- _Provided entries_:
────────

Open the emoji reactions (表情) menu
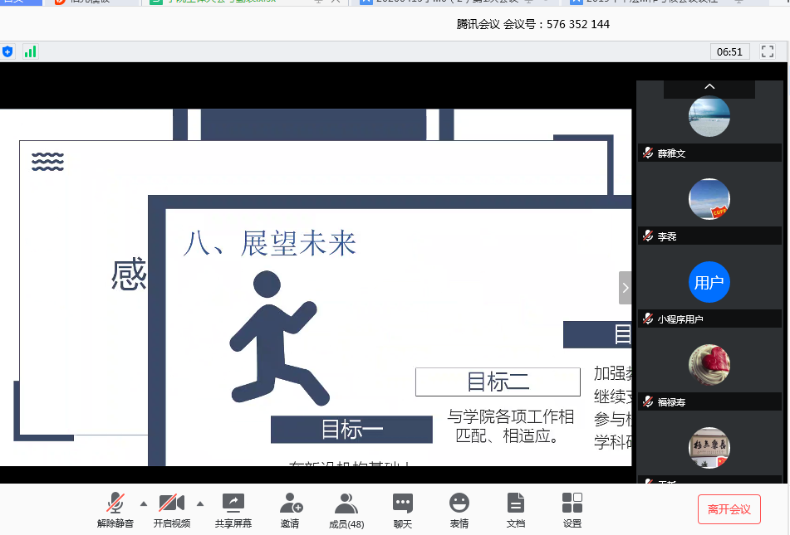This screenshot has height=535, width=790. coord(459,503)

────────

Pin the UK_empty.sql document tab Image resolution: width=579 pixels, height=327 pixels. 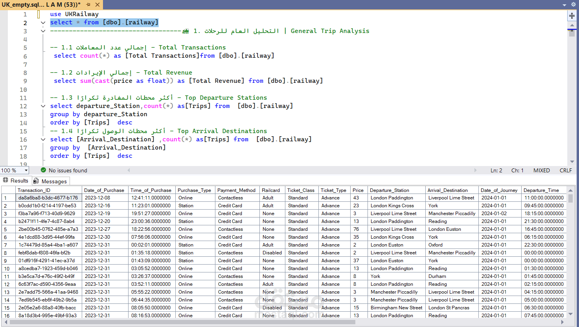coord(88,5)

────────

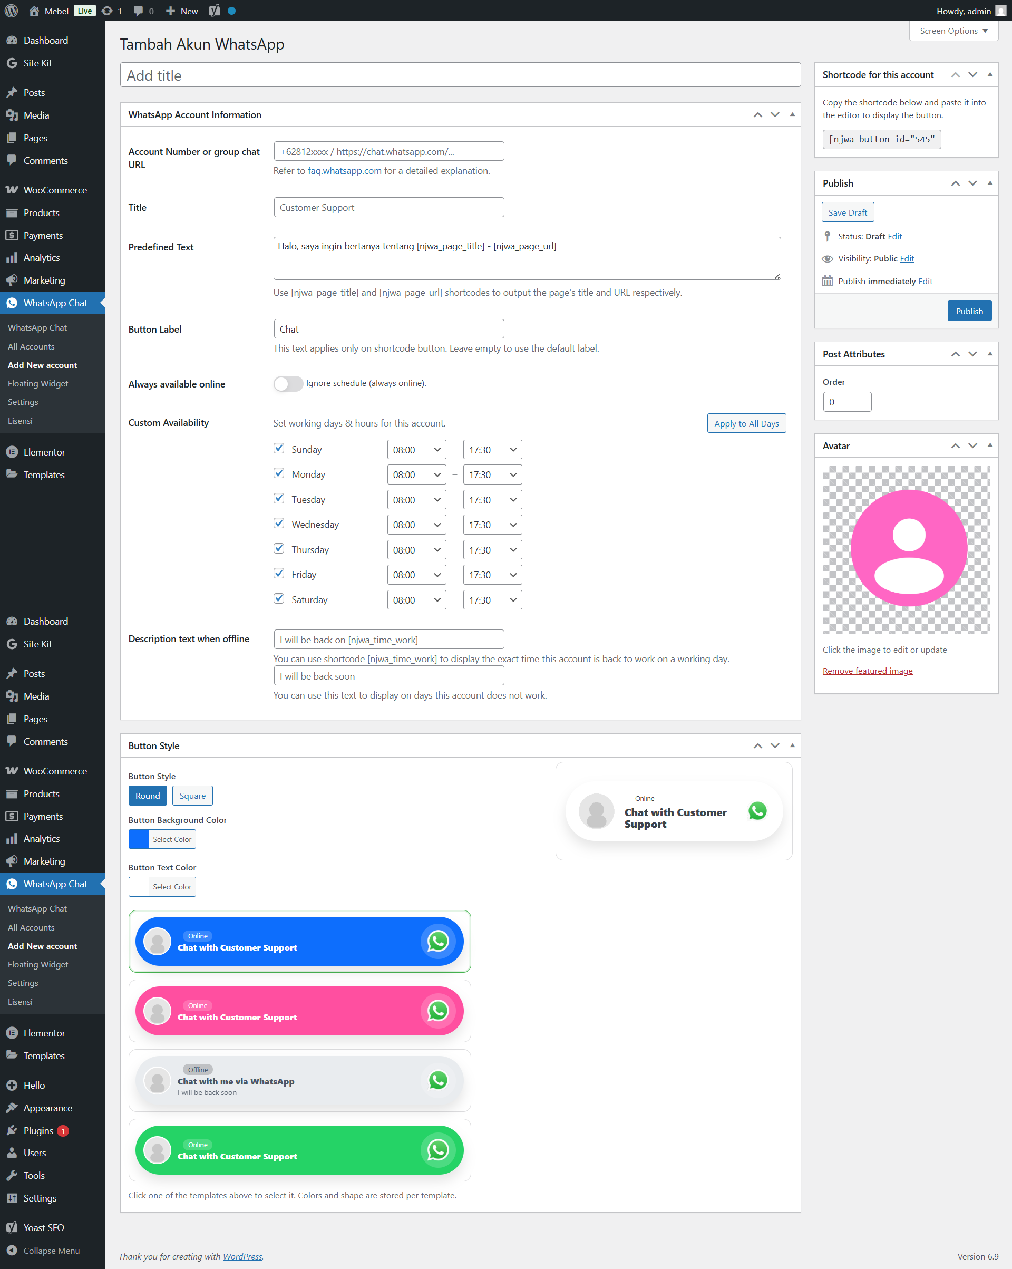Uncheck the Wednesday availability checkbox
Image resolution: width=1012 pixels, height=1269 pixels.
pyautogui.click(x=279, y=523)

────────

- _Short problem_: Swap "Wednesday" for "Thursday" in the records, beginning at the line that contains "Uncheck the Wednesday availability checkbox" and stopping after the line that contains "pyautogui.click(x=279, y=523)". Return only those lines with everything else unchanged, and omit the pictures.

- _Result_:
Uncheck the Thursday availability checkbox
Image resolution: width=1012 pixels, height=1269 pixels.
pyautogui.click(x=279, y=523)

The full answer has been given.